Practitioners' common ground: Despite differences, a shared professionalization discourse emerged at summits. Organizations converged on emphasis of accuracy, fairness, impartiality, transparent methodology, and high-quality fact-checking standards. Yet this discourse plays out differently: US-style professionalism (arm's-length neutrality, systematic contact with claimants, quantified ratings) is practiced inconsistently and sometimes rejected internationally as inapplicable or ideologically coded.
Connections¶
- Fact-checking as risk communication: the multi-layered risk of misinformation in times of COVID-19 — Krause et al. build on Graves' observation that fact-checkers' institutional ties affect credibility; they show how mismatches between fact-checker and audience risk definitions undermine effectiveness.
- Fact-checking and corrections — foundational institutional analysis of the fact-checking field globally.
- Journalism and professionalism — examines how journalistic professional norms (autonomy, objectivity, distance from politics) are contested in the global fact-checking movement.
- Institutional analysis — example of organizational boundary mapping and field-theoretic analysis.

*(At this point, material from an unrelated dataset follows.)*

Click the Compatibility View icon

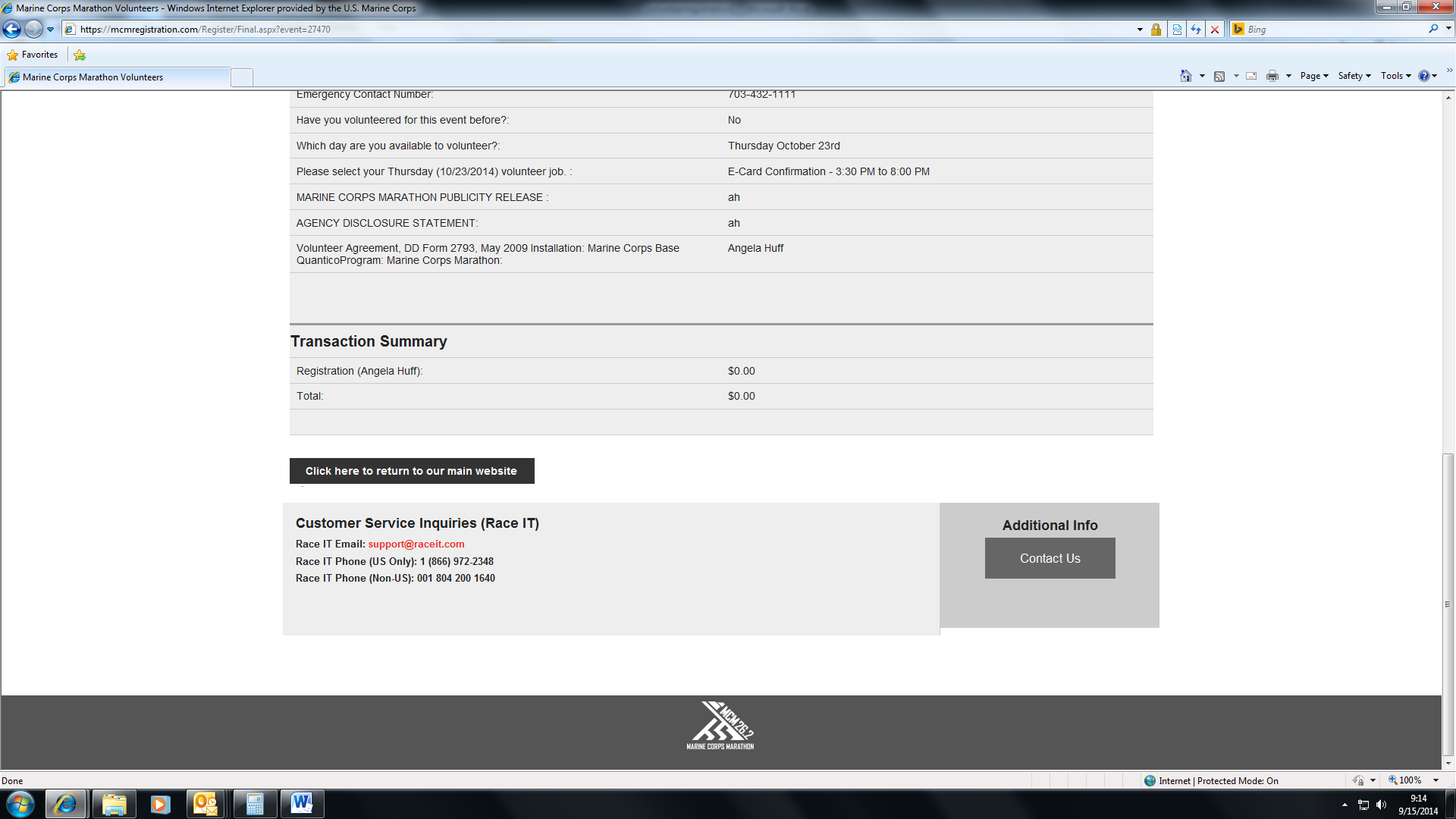point(1177,30)
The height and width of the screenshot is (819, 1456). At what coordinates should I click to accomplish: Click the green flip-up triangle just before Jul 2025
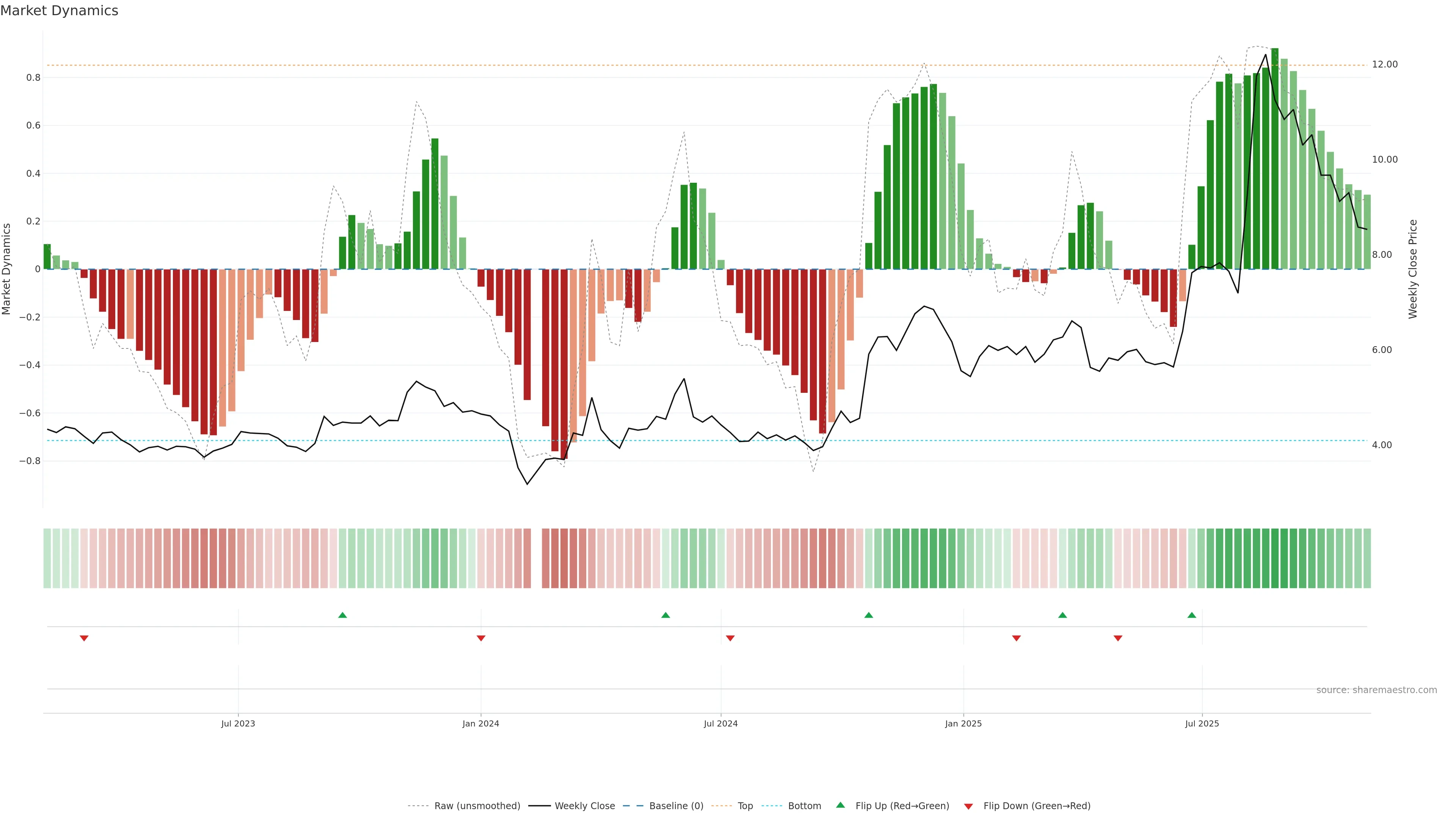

- Disinformation — fact-checking presented as a key response to disinformation, though with institutional and cross-cultural challenges.
Notes¶
Strengths: - First comprehensive empirical mapping of the global fact-checking landscape; rare transnational ethnography of a journalism-adjacent field. - Ternary plot methodology is elegant and reproducible; can be extended with new organizations or re-scored over time. - Careful attention to boundary work and how professional norms vary: avoids false universalism. - Clear articulation of institutional tensions (US vs. international, journalist vs. activist, meter vs. description) that remain salient.
Limitations: - Sample of 64 organizations reflects ~50% of active sites in 2015; selection bias toward summits attendees and English-language sites. - Ternary scoring is impressionistic (qualitative annotation rather than quantitative proxy variables); reproducibility on new organizations may be challenging. - Limited follow-up on how institutional ties affect fact-checking output (accuracy, speed, audience reach, influence on policy). This work is institutional sociology, not outcomes analysis. - US-centric framing remains despite effort to distance from it; some international practitioners may still feel their autonomy is being filtered through a US-researcher lens.
Follow-up research: - Longitudinal rescore (2015 → 2026) to track institutional drift: are boundaries becoming clearer or more fluid? - Link institutional characteristics (journalism vs. NGO vs. academic) to fact-checking practices and outputs (claim selection, rating style, correction formats, audience engagement). - Comparative content analysis: do journalistic vs. NGO fact-checkers choose different claims, frame them differently, or target different audiences? - Qualitative study of international fact-checkers' resistances to journalistic professionalism: what alternative professional models are they proposing?